The Role of Self-Incompatibility and Sexual Selection in the Gymnosperm-Angiosperm Transition: A Hypothesis

Abstract

Self-incompatibility is viewed as a mechanism by which the female can evaluate the quality of the male gametophyte. This does not preclude its function as an outbreeding mechanism, but rather expands its role as a means to mediate the quality of the offspring by the female. The early angiosperm self-incompatibility system is envisioned as consisting of stigmatic recognition, with an incompatible combination resulting in carpel abortion. The morphological transition from the gymnospermous to the angiospermous condition (i.e., the placement of sterile sporophytic tissue between ovules and pollen) occurred concomitantly with a change in the timing of mate assessment (postzygotic to prezygotic). The selective impetus for the evolutionary development of the closed carpel is hypothesized to be the origin of self-incompatibility rather than solely a means of protection. This shift in timing prevents mechanisms that were effective for reducing male competition in gymnosperms and intensifies male competition in angiosperms (Mulcahy 1979, 1981). Thus, strong selective pressure was exerted on the male to develop alternative mechanisms for increasing its chances of acceptance by the female in angiosperms.
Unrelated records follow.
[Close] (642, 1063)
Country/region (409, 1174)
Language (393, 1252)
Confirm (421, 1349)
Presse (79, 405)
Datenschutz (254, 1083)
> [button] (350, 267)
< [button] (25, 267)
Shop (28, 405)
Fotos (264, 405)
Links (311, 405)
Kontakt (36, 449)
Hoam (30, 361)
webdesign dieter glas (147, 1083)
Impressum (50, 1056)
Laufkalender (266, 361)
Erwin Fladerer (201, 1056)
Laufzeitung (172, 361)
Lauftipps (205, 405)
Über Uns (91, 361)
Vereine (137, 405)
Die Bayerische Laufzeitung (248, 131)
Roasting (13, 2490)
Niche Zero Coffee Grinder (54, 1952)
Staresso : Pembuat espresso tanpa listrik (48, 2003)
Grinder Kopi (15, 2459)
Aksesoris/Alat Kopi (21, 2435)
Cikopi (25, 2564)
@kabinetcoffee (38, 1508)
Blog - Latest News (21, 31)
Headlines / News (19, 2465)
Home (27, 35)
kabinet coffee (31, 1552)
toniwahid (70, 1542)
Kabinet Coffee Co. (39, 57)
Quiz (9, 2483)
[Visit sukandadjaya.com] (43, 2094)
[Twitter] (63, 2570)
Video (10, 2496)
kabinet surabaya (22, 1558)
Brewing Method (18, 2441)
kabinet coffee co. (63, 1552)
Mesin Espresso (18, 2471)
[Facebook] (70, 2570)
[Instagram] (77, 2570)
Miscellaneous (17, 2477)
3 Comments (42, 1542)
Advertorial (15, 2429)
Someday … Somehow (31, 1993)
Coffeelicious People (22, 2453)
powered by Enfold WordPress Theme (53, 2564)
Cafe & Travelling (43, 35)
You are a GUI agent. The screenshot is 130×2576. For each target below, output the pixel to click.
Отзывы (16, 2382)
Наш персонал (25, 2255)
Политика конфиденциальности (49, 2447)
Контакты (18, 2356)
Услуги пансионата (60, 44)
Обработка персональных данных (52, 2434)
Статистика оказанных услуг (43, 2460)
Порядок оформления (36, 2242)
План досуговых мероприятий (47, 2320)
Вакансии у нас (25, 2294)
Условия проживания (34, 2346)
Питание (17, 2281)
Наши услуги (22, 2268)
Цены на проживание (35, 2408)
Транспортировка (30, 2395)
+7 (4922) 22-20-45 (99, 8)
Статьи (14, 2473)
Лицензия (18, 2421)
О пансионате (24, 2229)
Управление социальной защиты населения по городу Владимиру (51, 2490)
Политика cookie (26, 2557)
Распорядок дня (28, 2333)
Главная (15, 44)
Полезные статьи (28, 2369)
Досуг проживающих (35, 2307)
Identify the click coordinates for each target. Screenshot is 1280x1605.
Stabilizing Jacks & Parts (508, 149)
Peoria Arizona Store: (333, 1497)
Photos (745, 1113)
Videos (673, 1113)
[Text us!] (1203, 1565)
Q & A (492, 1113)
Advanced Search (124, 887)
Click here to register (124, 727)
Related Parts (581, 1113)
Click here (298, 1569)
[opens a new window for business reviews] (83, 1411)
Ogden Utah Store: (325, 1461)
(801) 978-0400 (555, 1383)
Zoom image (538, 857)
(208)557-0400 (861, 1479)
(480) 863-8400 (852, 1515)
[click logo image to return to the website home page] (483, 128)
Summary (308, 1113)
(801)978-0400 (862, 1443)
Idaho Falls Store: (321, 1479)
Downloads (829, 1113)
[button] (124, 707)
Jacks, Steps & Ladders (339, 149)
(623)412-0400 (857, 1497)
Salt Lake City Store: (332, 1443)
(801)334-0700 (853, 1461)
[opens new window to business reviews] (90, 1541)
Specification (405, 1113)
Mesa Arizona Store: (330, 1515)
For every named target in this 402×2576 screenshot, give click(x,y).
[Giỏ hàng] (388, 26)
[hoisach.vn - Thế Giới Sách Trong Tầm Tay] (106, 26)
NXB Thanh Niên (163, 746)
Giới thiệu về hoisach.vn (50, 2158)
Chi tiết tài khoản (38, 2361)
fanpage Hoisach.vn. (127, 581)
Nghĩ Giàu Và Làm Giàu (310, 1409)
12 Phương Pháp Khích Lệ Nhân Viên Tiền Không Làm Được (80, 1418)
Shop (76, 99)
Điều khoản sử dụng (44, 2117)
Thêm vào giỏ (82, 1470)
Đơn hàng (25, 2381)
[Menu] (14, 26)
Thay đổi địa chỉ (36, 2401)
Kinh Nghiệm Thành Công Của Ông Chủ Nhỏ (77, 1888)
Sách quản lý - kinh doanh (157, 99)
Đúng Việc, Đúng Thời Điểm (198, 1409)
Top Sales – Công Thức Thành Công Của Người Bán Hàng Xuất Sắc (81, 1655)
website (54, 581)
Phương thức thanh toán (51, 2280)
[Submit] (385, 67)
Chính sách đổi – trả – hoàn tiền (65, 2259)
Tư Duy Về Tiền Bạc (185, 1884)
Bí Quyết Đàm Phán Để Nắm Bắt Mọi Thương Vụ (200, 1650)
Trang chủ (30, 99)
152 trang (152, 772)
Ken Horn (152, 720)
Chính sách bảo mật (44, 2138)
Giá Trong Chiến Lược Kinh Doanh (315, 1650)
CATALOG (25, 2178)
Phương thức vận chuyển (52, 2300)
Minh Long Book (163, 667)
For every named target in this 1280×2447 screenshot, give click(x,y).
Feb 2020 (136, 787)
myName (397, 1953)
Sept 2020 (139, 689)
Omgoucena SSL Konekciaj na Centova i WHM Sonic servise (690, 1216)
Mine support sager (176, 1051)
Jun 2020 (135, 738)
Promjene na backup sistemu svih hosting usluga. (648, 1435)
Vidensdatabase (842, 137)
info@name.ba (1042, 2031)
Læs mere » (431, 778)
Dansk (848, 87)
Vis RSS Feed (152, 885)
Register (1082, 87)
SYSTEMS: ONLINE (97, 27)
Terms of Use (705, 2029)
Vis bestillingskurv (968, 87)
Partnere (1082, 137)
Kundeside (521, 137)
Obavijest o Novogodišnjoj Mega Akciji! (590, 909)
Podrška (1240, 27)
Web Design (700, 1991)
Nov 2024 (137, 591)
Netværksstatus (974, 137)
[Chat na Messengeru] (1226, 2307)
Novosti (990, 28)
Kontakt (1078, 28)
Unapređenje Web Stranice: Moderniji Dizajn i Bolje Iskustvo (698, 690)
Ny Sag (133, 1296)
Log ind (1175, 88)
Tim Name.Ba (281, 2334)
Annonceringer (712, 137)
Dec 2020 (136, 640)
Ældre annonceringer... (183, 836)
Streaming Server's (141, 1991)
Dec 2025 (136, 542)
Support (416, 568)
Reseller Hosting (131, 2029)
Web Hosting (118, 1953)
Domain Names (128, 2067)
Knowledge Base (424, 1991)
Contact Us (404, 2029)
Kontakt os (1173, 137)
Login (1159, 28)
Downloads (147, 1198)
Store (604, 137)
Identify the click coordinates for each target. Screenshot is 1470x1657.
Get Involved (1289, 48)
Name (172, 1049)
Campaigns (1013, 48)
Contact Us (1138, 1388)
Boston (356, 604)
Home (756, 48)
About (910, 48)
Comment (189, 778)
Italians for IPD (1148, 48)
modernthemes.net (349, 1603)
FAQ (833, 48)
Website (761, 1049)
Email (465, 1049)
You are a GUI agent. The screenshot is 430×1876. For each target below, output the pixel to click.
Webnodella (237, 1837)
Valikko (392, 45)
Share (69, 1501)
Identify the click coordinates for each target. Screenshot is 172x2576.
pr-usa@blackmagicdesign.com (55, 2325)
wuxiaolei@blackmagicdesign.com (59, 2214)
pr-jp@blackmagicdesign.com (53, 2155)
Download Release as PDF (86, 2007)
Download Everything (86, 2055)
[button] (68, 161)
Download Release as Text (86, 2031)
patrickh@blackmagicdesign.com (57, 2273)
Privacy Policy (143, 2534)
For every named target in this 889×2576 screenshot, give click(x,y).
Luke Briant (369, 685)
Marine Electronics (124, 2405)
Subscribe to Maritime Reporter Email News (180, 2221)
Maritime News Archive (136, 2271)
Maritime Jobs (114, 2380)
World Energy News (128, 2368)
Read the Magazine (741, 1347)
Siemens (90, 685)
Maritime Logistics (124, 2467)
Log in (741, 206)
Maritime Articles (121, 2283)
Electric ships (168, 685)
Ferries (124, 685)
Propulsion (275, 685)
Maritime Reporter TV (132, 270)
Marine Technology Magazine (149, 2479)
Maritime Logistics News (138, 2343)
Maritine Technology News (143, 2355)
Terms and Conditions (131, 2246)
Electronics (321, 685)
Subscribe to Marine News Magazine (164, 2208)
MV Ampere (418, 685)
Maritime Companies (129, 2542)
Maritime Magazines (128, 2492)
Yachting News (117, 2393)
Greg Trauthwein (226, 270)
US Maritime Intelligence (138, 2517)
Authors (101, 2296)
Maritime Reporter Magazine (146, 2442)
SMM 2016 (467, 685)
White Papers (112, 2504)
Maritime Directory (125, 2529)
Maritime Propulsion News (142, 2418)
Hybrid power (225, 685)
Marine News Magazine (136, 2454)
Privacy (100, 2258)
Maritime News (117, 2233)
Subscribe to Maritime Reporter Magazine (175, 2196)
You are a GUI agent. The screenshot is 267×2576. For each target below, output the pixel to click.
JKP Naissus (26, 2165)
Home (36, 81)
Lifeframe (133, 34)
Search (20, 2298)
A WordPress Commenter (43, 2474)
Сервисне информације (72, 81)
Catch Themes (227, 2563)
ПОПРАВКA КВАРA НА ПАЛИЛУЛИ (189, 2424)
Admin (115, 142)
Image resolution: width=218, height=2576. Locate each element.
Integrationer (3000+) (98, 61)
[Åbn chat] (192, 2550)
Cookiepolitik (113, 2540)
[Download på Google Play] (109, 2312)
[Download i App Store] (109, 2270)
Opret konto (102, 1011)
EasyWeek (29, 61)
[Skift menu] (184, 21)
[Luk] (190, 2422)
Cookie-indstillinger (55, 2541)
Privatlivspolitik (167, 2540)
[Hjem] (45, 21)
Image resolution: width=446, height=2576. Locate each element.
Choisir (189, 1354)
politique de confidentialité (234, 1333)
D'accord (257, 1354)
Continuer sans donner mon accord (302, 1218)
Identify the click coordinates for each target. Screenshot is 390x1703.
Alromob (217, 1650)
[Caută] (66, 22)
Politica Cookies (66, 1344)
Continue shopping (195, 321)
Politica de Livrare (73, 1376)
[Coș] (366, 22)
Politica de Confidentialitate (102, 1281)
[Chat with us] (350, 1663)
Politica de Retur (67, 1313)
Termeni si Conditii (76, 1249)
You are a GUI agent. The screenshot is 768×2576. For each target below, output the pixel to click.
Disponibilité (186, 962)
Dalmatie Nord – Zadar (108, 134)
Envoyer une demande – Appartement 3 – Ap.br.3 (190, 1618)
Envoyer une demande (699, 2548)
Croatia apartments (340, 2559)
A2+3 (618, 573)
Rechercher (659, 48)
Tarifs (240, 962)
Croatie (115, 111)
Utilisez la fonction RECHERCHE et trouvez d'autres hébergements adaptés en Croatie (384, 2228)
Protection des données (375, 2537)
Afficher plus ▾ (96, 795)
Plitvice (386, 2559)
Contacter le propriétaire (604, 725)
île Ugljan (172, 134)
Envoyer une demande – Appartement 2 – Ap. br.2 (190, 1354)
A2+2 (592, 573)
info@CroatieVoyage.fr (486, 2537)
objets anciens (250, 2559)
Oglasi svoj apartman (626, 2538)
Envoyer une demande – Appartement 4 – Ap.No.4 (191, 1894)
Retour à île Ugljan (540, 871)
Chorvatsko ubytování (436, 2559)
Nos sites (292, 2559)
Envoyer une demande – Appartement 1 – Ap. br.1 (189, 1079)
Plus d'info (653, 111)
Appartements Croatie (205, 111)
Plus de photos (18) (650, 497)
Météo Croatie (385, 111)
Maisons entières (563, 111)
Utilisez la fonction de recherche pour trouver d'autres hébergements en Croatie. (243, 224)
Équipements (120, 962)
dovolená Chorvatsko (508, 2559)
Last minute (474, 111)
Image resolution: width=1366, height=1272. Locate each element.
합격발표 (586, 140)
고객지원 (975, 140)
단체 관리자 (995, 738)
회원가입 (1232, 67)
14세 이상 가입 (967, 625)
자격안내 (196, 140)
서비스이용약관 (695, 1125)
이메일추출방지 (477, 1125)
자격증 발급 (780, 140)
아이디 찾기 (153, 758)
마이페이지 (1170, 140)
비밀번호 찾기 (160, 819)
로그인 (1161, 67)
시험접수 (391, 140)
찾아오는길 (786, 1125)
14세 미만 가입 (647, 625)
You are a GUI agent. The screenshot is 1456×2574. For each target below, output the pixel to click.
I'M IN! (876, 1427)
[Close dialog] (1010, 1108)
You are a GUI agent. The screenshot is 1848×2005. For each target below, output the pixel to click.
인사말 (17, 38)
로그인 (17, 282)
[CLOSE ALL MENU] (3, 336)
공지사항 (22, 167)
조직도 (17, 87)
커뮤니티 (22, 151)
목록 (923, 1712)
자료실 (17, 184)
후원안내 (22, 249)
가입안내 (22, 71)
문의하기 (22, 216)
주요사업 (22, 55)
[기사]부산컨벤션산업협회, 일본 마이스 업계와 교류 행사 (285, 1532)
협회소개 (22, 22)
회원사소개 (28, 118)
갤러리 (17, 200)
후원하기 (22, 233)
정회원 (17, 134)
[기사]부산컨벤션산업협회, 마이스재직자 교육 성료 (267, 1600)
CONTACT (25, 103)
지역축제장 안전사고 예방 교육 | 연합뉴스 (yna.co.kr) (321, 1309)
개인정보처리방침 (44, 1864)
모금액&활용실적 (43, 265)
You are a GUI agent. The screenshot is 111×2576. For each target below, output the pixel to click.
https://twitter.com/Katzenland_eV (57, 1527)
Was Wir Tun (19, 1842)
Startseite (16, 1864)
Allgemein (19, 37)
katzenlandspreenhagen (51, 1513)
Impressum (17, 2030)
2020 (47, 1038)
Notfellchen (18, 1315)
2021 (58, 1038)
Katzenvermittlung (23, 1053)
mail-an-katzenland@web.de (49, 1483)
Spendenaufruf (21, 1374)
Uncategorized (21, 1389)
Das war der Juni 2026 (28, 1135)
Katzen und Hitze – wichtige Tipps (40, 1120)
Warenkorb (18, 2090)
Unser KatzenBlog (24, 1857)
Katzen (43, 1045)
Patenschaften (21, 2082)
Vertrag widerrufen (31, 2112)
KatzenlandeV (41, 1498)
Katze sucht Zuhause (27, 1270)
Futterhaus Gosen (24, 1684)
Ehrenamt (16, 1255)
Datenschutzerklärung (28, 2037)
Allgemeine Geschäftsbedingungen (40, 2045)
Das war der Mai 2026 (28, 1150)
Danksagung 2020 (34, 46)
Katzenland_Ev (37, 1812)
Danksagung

The evolutionary development of accessory floral parts and the morphological modification of these parts to influence insect behavior might be viewed as male mechanisms to better ensure more-efficient transfer of pollen to a receptive female, thus improving its chances of acceptance by the female (cf. Willson and Burley 1983). The evolution of various insect-pollination syndromes, especially those involving faithful pollinators, is considered one of the most important events to have influenced the morphological diversity subsequently observed in angiosperms in the Cretaceous (Crepet 1979, 1983, 1984, and references therein; Mulcahy 1979).